**Your assignment:**
Can you resume the passage on bone marrow cell populations in type 2 diabetic mice, carrying it on from its last sentence?

In total, twelve distinct cell clusters were identified within the BM, including monocytes, basophils, BM-neutrophils, T cells, B cells, stem cells, MSCs, HSCs, NMP, DCs, NK cells, and erythrocytes. When comparing T2D mice to wild-type controls, significant compositional changes were observed. Notably, T2D mice exhibited a substantial increase in B lymphocytes and MSCs, along with a decrease in BM-neutrophils and DCs, consistent with broad dysregulation of hematopoietic and immune cell populations in diabetes. These shifts may influence systemic inflammation, bone remodeling, and metabolic homeostasis, emphasizing the interconnected nature of immune dysfunction and bone pathology. Since immune cells in the BM are closely linked to both systemic inflammation and skeletal remodeling, these compositional changes may have profound implications for metabolic homeostasis and osteoimmune balance.32–34
Among the most striking findings was the pronounced decrease in BM-neutrophils, dropping from 66.56% in WT to 54.73% in T2D mice, which suggests altered neutrophil maturation or reprogramming. Neutrophils are central players in innate immunity, contributing to pathogen clearance, inflammation resolution, and bone remodeling via cross-talk with osteoclasts and osteoblasts. Their reduction in T2D may reflect impaired maturation or altered trafficking, consistent with prior studies linking neutrophil dysfunction to increased infection susceptibility and chronic inflammation in diabetes.35–38 This dysfunction may also contribute to systemic insulin resistance. Dysregulated pathways such as CXCL12/CXCR3 could underlie aberrant neutrophil migration within BM, further impairing osteoimmune signaling. Although our computational analyses point to such mechanisms, functional assays—including NETosis, phagocytosis, or migration studies—will be essential to validate these predictions and clarify how neutrophil dysfunction contributes to bone pathology.

**Supplied data:**
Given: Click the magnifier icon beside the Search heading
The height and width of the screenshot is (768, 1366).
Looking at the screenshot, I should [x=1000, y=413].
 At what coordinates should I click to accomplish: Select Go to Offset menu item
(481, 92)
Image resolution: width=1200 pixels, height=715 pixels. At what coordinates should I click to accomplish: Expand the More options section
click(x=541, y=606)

==

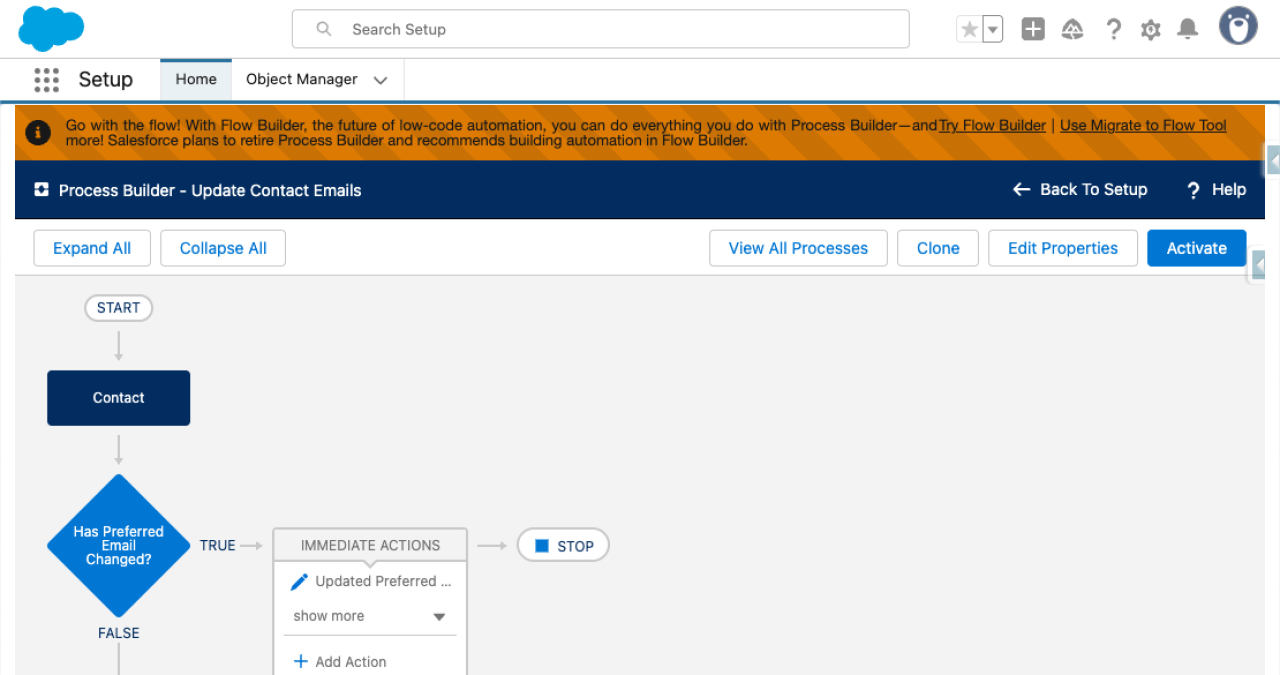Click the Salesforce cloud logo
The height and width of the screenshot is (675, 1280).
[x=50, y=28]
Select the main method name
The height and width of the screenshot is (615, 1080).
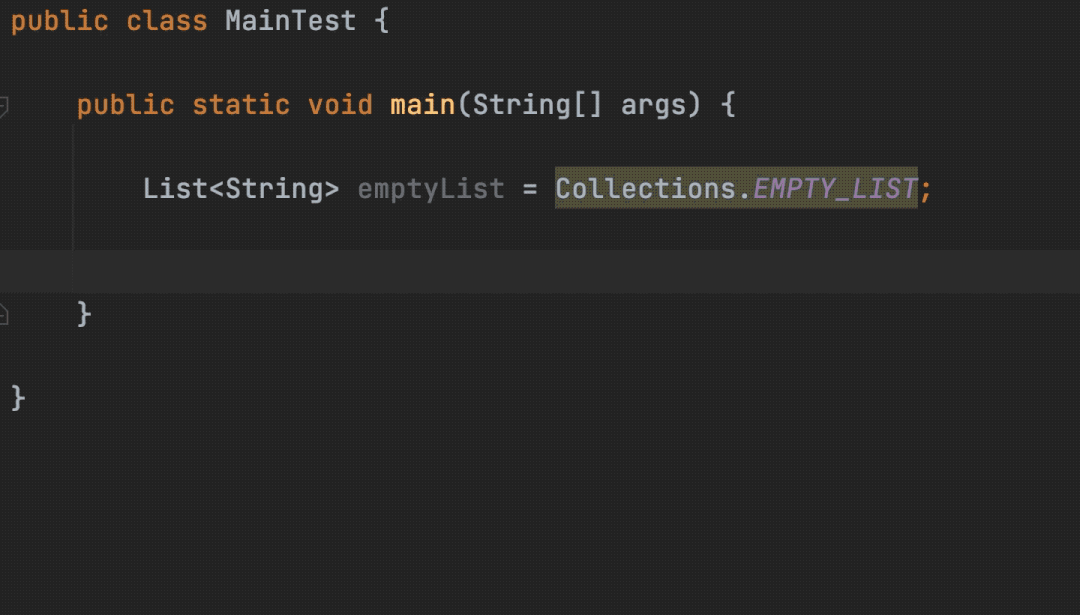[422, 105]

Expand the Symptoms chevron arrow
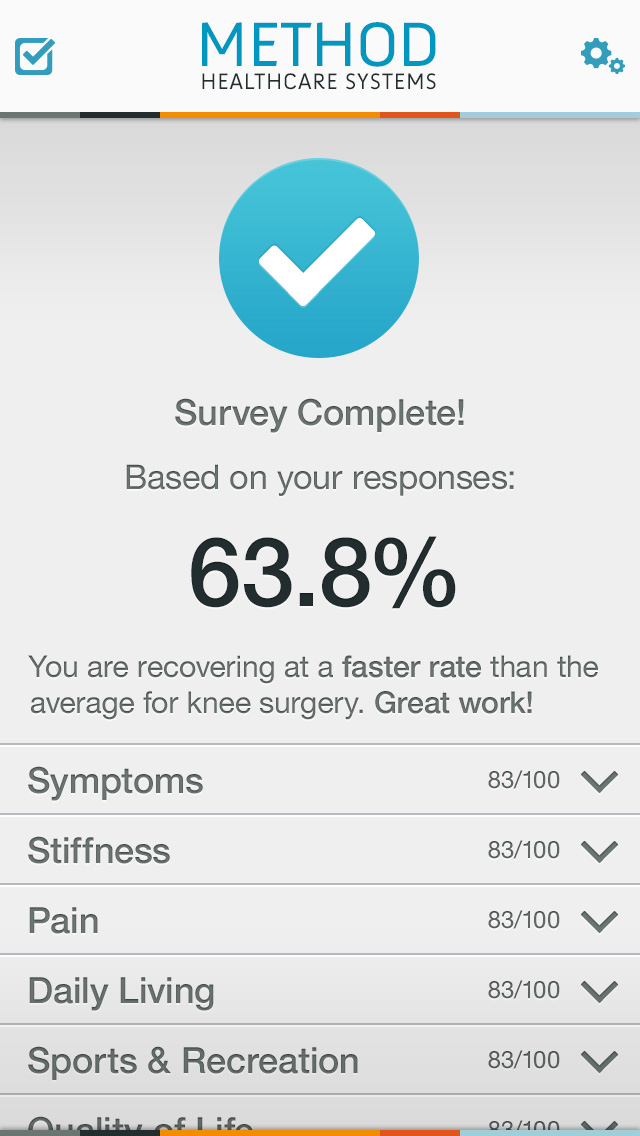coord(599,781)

---

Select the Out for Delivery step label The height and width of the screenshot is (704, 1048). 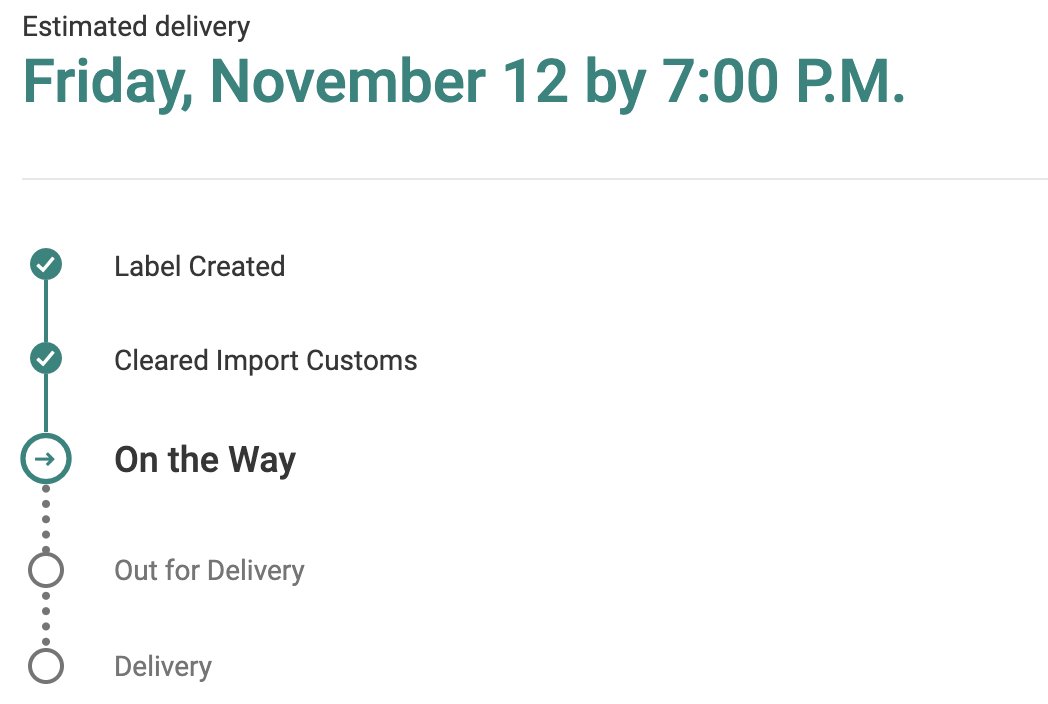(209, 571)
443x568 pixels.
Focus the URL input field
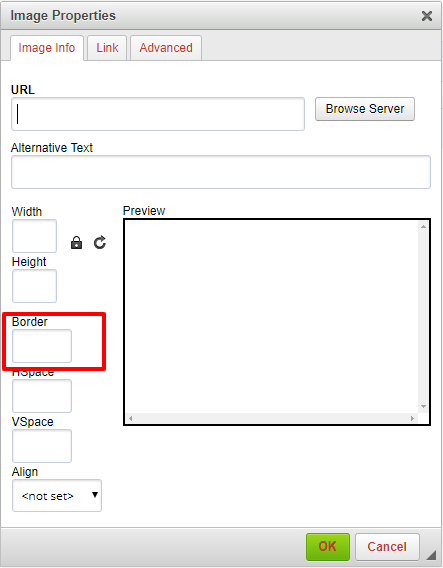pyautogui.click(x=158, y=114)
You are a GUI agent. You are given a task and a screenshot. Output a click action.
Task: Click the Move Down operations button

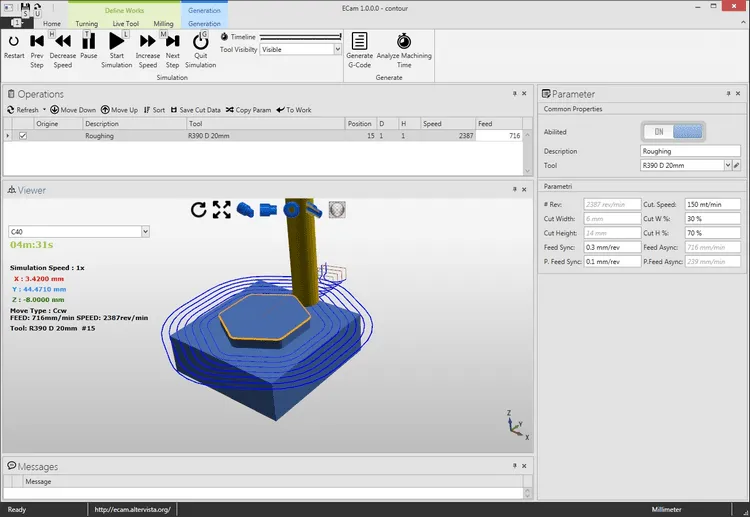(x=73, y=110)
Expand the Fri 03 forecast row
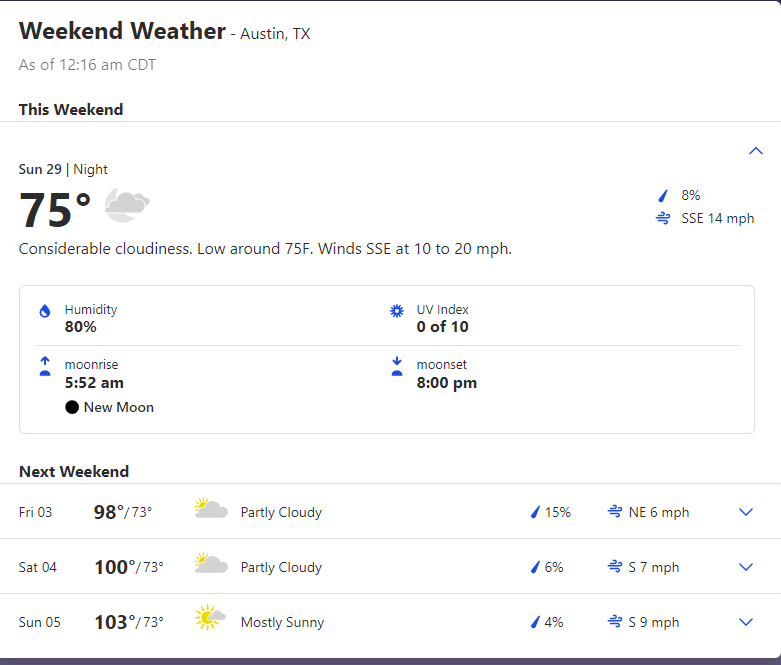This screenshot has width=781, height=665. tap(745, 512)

**Exercise response:**
Conversely, B cells exhibited a notable increase in proportion, from 9.16% in WT to 19.78% in T2D mice, particularly within the Naïve_B subset. This expansion highlights adaptive immune activation in response to chronic metabolic stress. Activated B cells are known to produce pro-inflammatory cytokines and pathogenic antibodies, which can exacerbate insulin resistance and contribute to systemic inflammation. Previous studies revealed that B cells modulate immune responses and influence insulin resistance through antibody-mediated pathways and cytokine production, and their dysregulation has been associated with T2D complications, including cardiovascular disease and systemic inflammation.39–42 The observed shift from Pre_B to mature B cell populations may reflect compensatory responses to T2D-induced chronic inflammation and metabolic stress that may exacerbate inflammatory signaling and systemic metabolic dysfunction.43,44 These findings underscore the need to consider B cells as active contributors to T2D pathophysiology. Future studies could explore therapeutic targeting of B cell-derived cytokines, such as CCL4 and CCL5, to mitigate systemic inflammation.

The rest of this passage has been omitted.